Monday, January 12, 2009

Entry #67

Freedom
by Lauren Plouffe


“I wonder what would happen if I fell flat on my face and my hair got dragged into the conveyor at the top of this thing or if I tripped this woman behind me and it happened to her, would I be arrested?” These were the thoughts going through my head as I ascended the escalator to the baggage claim area of Logan airport. “Would my luggage get sent to the address on the tag, shocking my parents months after my death? Or would it just get rummaged through, the Christmas presents stolen and the rest discarded.” I'm pretty sure these thoughts aren't normal.

I'm on my way home for Christmas for the first time in four years. I've been living halfway around the world in a vain attempt to find myself. It sounds pretentious, but its true. My family loves me and they want me to come home, but I don't ever feel ready enough. Teaching in Korea is a life of absolute freedom from responsibility. I don't even have to pay my own rent, it's like I'm playacting at being adult. Working, sure. Supporting myself, absolutely. But without ever having to learn how to interact with others. It's a joke. Suddenly, I see my Dad. It's funny how he looks different but at the same time exactly the same. “Oh, I've missed you” We say. And it's true, but as I'm enveloped in my father's hug, I am already thinking about how long I'm staying this time.

11 comments:

laughingwolf said...

tough to 'grow up'....

JR's Thumbprints said...

Perhaps your character would've preferred an accident or murder over visiting family over the holidays; however, she did make the right choice in the end.

Lauren said...

wow, didn't even think that this would get read.

Lena said...

Loved her thought flow. Very realistic. :)
Nicely done!

McKoala said...

The ending works really well.

Sameera Ansari said...

Imagining the first two lines scared me!

Nicely done.

Sarah Hina said...

Nicely authentic take on the shackles of responsibility. I understand her feelings when embracing her father. We do love our families, and yet they bind, too.

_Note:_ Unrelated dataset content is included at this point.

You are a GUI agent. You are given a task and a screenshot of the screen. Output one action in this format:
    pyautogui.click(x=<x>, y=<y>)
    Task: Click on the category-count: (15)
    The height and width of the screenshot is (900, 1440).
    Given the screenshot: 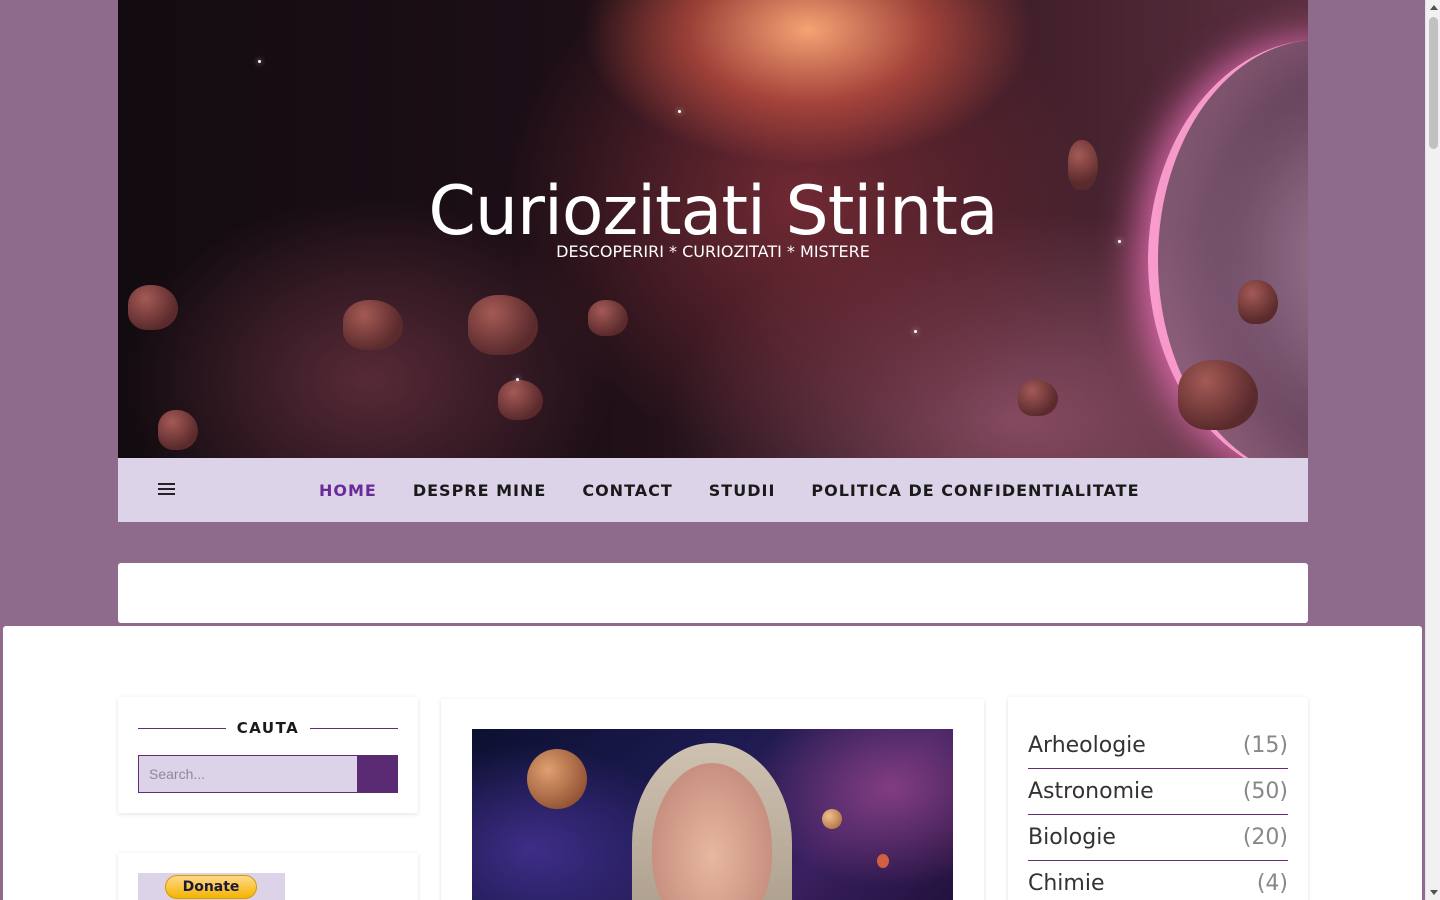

Maybe it can be less about finding ourselves, than escaping. Enjoyed your thoughts and writing here. :)

JaneyV said...

This is close to home!

Catherine Vibert said...

Pretentious or not, there is something liberating about going far away to find oneself. And there is something painful about families for so many. I can relate to this character.

Esther Avila said...

it's nice to go away and nice to come back - nice job in giving us a glimpse into what she was thinking and how she felt.

Anonymous said...

Great job with pacing, entertainment value, technical skill, storytelling, and voice! And welcome to the Forties Club!!

Thanks for being a wonderful part of the contest.